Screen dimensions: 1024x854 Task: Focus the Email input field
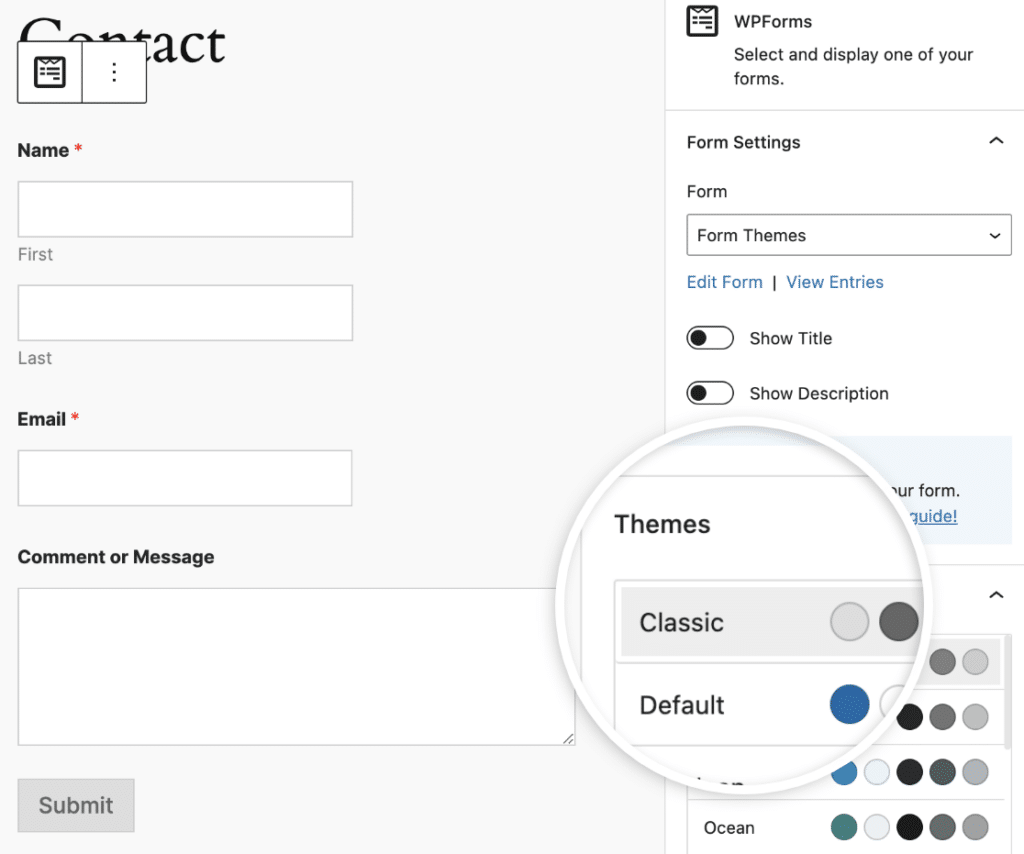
---
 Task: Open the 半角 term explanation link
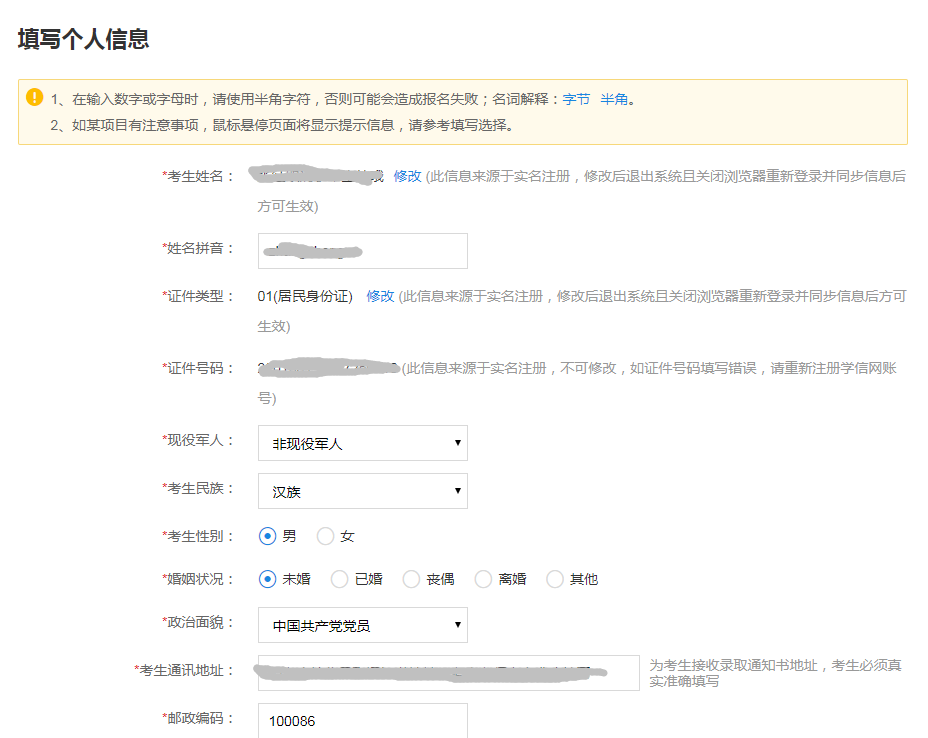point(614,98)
---
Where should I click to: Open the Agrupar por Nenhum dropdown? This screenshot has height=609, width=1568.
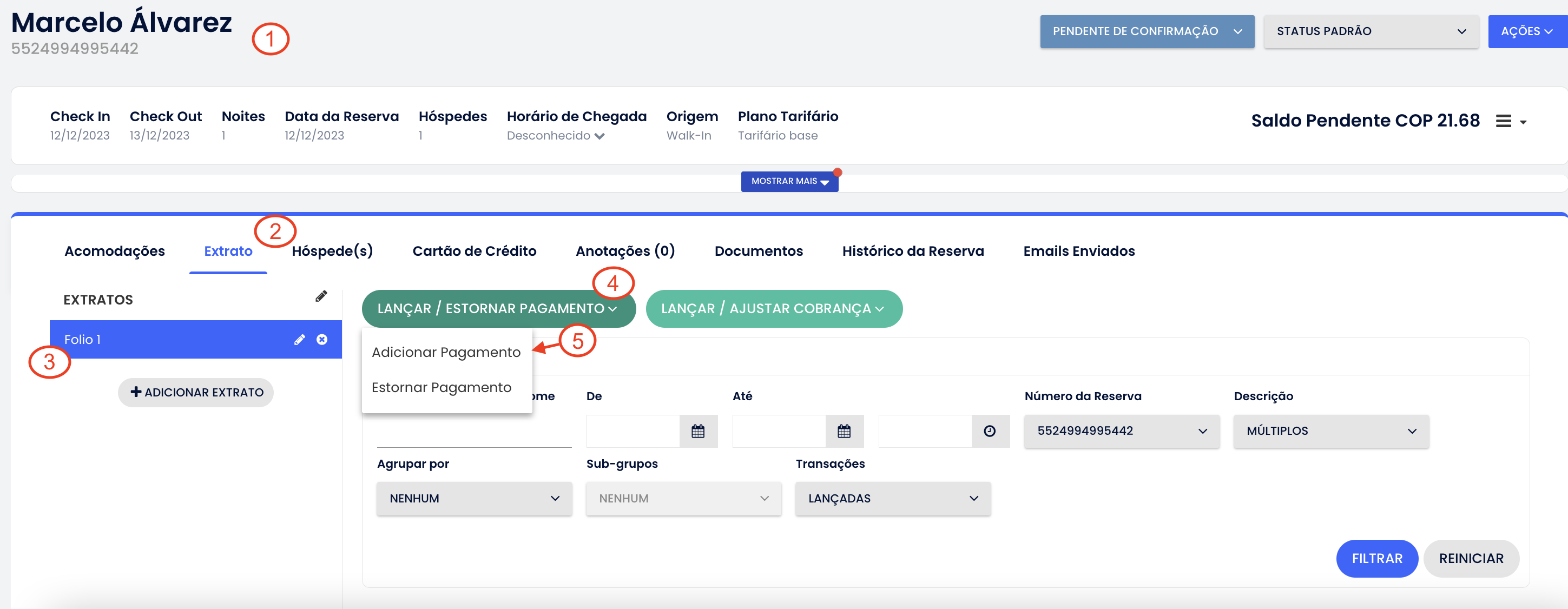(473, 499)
---
Description of the task —
From the listing above, select every line that contains the word "Open" and copy each of those lines in full. Treat the match as case-sensitive.

Complete response —
 Task: Open the 半角 term explanation link
Where should I click to: Open the Agrupar por Nenhum dropdown? This screenshot has height=609, width=1568.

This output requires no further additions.